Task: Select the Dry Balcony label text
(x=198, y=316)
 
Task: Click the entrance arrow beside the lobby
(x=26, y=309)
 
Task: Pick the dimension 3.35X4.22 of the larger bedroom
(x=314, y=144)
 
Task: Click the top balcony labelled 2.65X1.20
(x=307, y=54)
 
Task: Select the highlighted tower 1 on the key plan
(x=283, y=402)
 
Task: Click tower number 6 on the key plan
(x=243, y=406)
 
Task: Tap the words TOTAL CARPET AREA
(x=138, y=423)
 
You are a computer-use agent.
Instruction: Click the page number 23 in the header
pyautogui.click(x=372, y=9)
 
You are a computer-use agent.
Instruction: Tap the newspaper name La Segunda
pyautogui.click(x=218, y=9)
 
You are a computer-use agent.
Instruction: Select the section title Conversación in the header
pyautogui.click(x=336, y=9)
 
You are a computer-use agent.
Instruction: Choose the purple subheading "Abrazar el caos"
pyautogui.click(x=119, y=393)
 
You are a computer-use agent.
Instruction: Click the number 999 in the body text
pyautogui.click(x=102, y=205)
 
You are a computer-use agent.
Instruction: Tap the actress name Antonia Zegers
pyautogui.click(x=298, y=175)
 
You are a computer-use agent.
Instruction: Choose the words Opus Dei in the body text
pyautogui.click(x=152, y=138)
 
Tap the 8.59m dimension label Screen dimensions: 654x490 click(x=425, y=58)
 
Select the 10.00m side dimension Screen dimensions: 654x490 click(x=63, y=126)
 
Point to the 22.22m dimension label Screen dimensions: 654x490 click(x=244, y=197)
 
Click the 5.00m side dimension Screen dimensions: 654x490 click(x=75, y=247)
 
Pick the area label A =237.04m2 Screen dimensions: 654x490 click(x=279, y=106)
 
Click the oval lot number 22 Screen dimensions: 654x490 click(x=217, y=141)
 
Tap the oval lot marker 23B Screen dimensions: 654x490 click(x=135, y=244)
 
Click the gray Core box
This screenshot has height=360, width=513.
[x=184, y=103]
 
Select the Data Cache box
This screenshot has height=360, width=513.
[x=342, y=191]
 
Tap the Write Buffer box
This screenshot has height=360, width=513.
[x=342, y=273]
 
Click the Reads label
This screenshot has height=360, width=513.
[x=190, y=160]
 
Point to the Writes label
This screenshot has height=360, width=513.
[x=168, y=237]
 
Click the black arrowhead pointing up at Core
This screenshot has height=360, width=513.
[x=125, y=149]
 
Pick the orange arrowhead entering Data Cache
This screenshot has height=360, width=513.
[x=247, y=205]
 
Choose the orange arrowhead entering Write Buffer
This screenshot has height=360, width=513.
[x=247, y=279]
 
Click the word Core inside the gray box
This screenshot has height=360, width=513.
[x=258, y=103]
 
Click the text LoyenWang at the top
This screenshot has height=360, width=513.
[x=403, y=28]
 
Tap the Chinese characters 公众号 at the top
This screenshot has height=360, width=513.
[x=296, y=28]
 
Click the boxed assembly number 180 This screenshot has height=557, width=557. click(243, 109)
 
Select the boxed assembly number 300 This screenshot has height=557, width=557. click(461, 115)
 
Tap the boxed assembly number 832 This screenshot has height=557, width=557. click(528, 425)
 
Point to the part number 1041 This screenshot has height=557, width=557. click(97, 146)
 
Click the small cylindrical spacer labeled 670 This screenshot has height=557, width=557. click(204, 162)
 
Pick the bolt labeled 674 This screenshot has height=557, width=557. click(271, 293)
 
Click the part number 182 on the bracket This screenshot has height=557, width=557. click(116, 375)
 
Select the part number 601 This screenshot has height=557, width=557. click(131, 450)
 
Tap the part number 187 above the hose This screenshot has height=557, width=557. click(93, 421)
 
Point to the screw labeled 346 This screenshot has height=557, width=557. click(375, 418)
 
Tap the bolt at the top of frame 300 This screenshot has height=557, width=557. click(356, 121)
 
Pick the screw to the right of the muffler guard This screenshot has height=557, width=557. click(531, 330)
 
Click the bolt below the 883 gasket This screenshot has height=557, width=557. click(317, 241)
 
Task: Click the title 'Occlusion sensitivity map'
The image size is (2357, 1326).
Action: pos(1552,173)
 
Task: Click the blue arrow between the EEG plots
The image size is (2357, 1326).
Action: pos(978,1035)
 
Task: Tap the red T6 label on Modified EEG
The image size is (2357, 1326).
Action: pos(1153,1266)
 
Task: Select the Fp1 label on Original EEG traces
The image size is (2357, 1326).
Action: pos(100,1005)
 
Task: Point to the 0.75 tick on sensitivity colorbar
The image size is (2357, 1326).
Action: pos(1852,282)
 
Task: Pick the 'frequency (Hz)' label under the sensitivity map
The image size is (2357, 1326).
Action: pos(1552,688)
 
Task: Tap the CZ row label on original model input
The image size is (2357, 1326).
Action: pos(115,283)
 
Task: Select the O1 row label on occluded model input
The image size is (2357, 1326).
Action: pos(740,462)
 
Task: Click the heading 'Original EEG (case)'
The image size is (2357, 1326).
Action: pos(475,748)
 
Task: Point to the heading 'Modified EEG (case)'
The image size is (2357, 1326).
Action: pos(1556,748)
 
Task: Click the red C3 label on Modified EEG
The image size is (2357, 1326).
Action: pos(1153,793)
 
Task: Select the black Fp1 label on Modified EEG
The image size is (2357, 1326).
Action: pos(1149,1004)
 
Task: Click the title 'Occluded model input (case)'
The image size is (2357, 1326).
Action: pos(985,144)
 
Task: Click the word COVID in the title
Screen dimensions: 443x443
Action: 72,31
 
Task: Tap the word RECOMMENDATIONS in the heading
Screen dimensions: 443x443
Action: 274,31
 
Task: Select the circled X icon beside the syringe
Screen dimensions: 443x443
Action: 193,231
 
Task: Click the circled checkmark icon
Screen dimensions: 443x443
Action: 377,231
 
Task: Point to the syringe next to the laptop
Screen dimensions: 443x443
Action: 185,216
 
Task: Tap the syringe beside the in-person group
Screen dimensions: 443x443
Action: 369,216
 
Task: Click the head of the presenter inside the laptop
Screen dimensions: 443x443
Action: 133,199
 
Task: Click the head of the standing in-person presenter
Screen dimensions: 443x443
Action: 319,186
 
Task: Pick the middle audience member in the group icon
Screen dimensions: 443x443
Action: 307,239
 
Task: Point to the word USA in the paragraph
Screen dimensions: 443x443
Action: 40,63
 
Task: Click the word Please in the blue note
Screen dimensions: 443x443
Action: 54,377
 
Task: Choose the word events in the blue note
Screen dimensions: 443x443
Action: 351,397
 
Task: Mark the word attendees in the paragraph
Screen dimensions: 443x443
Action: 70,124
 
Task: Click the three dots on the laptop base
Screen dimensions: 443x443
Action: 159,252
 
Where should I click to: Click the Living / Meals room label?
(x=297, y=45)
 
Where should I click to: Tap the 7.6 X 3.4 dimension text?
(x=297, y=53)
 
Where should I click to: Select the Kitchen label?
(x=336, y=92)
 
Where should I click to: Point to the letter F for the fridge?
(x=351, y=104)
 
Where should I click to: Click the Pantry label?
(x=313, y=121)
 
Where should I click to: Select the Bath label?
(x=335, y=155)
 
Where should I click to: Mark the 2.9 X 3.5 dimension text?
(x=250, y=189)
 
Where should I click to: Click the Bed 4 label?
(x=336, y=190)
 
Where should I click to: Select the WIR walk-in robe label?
+--
Task description:
Write out all of these lines again, switching "Dry Balcony" to "Utility Balcony" and leaving everything else the same.

Reply:
Task: Select the Utility Balcony label text
(x=198, y=316)
 
Task: Click the entrance arrow beside the lobby
(x=26, y=309)
 
Task: Pick the dimension 3.35X4.22 of the larger bedroom
(x=314, y=144)
 
Task: Click the top balcony labelled 2.65X1.20
(x=307, y=54)
 
Task: Select the highlighted tower 1 on the key plan
(x=283, y=402)
 
Task: Click tower number 6 on the key plan
(x=243, y=406)
 
Task: Tap the words TOTAL CARPET AREA
(x=138, y=423)
 
You are a computer-use agent.
Instruction: Click the page number 23 in the header
pyautogui.click(x=372, y=9)
 
You are a computer-use agent.
Instruction: Tap the newspaper name La Segunda
pyautogui.click(x=218, y=9)
 
You are a computer-use agent.
Instruction: Select the section title Conversación in the header
pyautogui.click(x=336, y=9)
 
You are a computer-use agent.
Instruction: Choose the purple subheading "Abrazar el caos"
pyautogui.click(x=119, y=393)
 
You are a computer-use agent.
Instruction: Click the number 999 in the body text
pyautogui.click(x=102, y=205)
 
You are a computer-use agent.
Instruction: Tap the actress name Antonia Zegers
pyautogui.click(x=298, y=175)
 
You are a computer-use agent.
Instruction: Choose the words Opus Dei in the body text
pyautogui.click(x=152, y=138)
 
Tap the 8.59m dimension label Screen dimensions: 654x490 click(x=425, y=58)
 
Select the 10.00m side dimension Screen dimensions: 654x490 click(x=63, y=126)
 
Point to the 22.22m dimension label Screen dimensions: 654x490 click(x=244, y=197)
 
Click the 5.00m side dimension Screen dimensions: 654x490 click(x=75, y=247)
 
Pick the area label A =237.04m2 Screen dimensions: 654x490 click(x=279, y=106)
 
Click the oval lot number 22 Screen dimensions: 654x490 click(x=217, y=141)
 
Tap the oval lot marker 23B Screen dimensions: 654x490 click(x=135, y=244)
 
Click the gray Core box
This screenshot has height=360, width=513.
[x=184, y=103]
 
Select the Data Cache box
This screenshot has height=360, width=513.
[x=342, y=191]
 
Tap the Write Buffer box
This screenshot has height=360, width=513.
[x=342, y=273]
 
Click the Reads label
This screenshot has height=360, width=513.
[x=190, y=160]
 
Point to the Writes label
This screenshot has height=360, width=513.
[x=168, y=237]
 
Click the black arrowhead pointing up at Core
This screenshot has height=360, width=513.
[x=125, y=149]
 
Pick the orange arrowhead entering Data Cache
This screenshot has height=360, width=513.
[x=247, y=205]
 
Choose the orange arrowhead entering Write Buffer
This screenshot has height=360, width=513.
[x=247, y=279]
 
Click the word Core inside the gray box
This screenshot has height=360, width=513.
[x=258, y=103]
 
Click the text LoyenWang at the top
This screenshot has height=360, width=513.
[x=403, y=28]
 
Tap the Chinese characters 公众号 at the top
This screenshot has height=360, width=513.
[x=296, y=28]
 
Click the boxed assembly number 180 This screenshot has height=557, width=557. click(243, 109)
 
Select the boxed assembly number 300 This screenshot has height=557, width=557. click(461, 115)
 
Tap the boxed assembly number 832 This screenshot has height=557, width=557. click(528, 425)
 
Point to the part number 1041 This screenshot has height=557, width=557. click(97, 146)
 
Click the small cylindrical spacer labeled 670 This screenshot has height=557, width=557. click(204, 162)
 
Pick the bolt labeled 674 This screenshot has height=557, width=557. click(271, 293)
 
Click the part number 182 on the bracket This screenshot has height=557, width=557. click(116, 375)
 
Select the part number 601 This screenshot has height=557, width=557. click(131, 450)
 
Tap the part number 187 above the hose This screenshot has height=557, width=557. click(93, 421)
 
Point to the screw labeled 346 This screenshot has height=557, width=557. click(375, 418)
 
Tap the bolt at the top of frame 300 This screenshot has height=557, width=557. click(356, 121)
 
Pick the screw to the right of the muffler guard This screenshot has height=557, width=557. click(531, 330)
 
Click the bolt below the 883 gasket This screenshot has height=557, width=557. click(317, 241)
 
Task: Click the title 'Occlusion sensitivity map'
The image size is (2357, 1326).
Action: pos(1552,173)
 
Task: Click the blue arrow between the EEG plots
The image size is (2357, 1326).
Action: pos(978,1035)
 
Task: Tap the red T6 label on Modified EEG
The image size is (2357, 1326).
Action: pos(1153,1266)
 
Task: Select the Fp1 label on Original EEG traces
The image size is (2357, 1326).
Action: pos(100,1005)
 
Task: Point to the 0.75 tick on sensitivity colorbar
The image size is (2357, 1326).
Action: pos(1852,282)
 
Task: Pick the 'frequency (Hz)' label under the sensitivity map
The image size is (2357, 1326).
Action: pos(1552,688)
 
Task: Tap the CZ row label on original model input
The image size is (2357, 1326).
Action: pos(115,283)
 
Task: Select the O1 row label on occluded model input
The image size is (2357, 1326).
Action: pos(740,462)
 
Task: Click the heading 'Original EEG (case)'
The image size is (2357, 1326).
Action: pos(475,748)
 
Task: Point to the heading 'Modified EEG (case)'
The image size is (2357, 1326).
Action: pos(1556,748)
 
Task: Click the red C3 label on Modified EEG
The image size is (2357, 1326).
Action: pos(1153,793)
 
Task: Select the black Fp1 label on Modified EEG
The image size is (2357, 1326).
Action: pos(1149,1004)
 
Task: Click the title 'Occluded model input (case)'
The image size is (2357, 1326).
Action: pos(985,144)
 
Task: Click the word COVID in the title
Screen dimensions: 443x443
Action: 72,31
 
Task: Tap the word RECOMMENDATIONS in the heading
Screen dimensions: 443x443
Action: 274,31
 
Task: Select the circled X icon beside the syringe
Screen dimensions: 443x443
Action: 193,231
 
Task: Click the circled checkmark icon
Screen dimensions: 443x443
Action: 377,231
 
Task: Point to the syringe next to the laptop
Screen dimensions: 443x443
Action: 185,216
 
Task: Tap the syringe beside the in-person group
Screen dimensions: 443x443
Action: 369,216
 
Task: Click the head of the presenter inside the laptop
Screen dimensions: 443x443
Action: 133,199
 
Task: Click the head of the standing in-person presenter
Screen dimensions: 443x443
Action: 319,186
 
Task: Pick the middle audience member in the group icon
Screen dimensions: 443x443
Action: 307,239
 
Task: Point to the word USA in the paragraph
Screen dimensions: 443x443
Action: 40,63
 
Task: Click the word Please in the blue note
Screen dimensions: 443x443
Action: 54,377
 
Task: Choose the word events in the blue note
Screen dimensions: 443x443
Action: 351,397
 
Task: Mark the word attendees in the paragraph
Screen dimensions: 443x443
Action: 70,124
 
Task: Click the three dots on the laptop base
Screen dimensions: 443x443
Action: 159,252
 
Where should I click to: Click the Living / Meals room label?
(x=297, y=45)
 
Where should I click to: Tap the 7.6 X 3.4 dimension text?
(x=297, y=53)
 
Where should I click to: Select the Kitchen label?
(x=336, y=92)
 
Where should I click to: Point to the letter F for the fridge?
(x=351, y=104)
 
Where should I click to: Click the Pantry label?
(x=313, y=121)
 
Where should I click to: Select the Bath label?
(x=335, y=155)
 
Where should I click to: Mark the 2.9 X 3.5 dimension text?
(x=250, y=189)
 
Where should I click to: Click the Bed 4 label?
(x=336, y=190)
 
Where should I click to: Select the WIR walk-in robe label?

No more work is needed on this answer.